• [Records from a dataset]:

>>

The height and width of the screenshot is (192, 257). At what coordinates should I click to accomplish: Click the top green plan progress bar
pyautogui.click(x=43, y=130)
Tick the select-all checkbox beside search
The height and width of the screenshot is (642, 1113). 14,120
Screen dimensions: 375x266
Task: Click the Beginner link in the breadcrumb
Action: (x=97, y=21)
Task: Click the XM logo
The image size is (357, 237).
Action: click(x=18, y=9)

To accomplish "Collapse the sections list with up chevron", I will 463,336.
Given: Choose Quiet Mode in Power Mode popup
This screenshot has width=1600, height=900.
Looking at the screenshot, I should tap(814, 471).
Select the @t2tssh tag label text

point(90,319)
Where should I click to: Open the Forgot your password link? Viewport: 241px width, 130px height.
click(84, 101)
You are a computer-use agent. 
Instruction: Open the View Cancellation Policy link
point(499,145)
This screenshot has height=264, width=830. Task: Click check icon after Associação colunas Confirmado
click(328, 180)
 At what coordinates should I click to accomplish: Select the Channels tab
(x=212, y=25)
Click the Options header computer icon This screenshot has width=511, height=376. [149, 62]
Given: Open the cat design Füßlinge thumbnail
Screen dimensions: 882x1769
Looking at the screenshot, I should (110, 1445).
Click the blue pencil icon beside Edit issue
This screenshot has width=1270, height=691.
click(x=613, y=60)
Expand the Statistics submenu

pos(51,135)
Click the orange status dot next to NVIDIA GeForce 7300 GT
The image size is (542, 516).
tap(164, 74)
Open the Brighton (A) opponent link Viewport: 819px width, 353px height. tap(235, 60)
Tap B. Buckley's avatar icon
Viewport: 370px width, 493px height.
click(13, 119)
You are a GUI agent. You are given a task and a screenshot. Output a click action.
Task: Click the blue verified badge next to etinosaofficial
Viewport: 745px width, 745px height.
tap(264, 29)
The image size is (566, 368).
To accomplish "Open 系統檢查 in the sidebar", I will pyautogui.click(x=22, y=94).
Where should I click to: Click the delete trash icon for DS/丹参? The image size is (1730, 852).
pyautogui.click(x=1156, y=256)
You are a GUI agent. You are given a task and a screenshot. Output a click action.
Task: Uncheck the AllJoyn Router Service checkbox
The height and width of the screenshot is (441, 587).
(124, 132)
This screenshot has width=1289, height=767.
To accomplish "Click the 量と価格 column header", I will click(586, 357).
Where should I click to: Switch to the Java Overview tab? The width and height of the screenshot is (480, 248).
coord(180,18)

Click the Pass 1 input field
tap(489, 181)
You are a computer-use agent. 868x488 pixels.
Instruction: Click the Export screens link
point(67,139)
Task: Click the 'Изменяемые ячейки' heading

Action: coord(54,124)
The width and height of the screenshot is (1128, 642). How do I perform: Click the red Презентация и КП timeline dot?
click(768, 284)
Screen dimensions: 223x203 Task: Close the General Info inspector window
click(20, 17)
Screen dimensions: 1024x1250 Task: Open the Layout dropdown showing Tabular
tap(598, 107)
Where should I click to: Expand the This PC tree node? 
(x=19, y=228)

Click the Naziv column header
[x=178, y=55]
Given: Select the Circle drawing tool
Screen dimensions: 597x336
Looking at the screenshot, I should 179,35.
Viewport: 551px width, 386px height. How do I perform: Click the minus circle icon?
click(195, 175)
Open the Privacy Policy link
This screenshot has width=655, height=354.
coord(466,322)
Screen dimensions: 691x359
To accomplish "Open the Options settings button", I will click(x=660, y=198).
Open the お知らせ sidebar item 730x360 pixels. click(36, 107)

<<

• [THE TASK]: Count the lines above that include the word "pixels". Reply with that number alone.

• [SOLUTION]: 2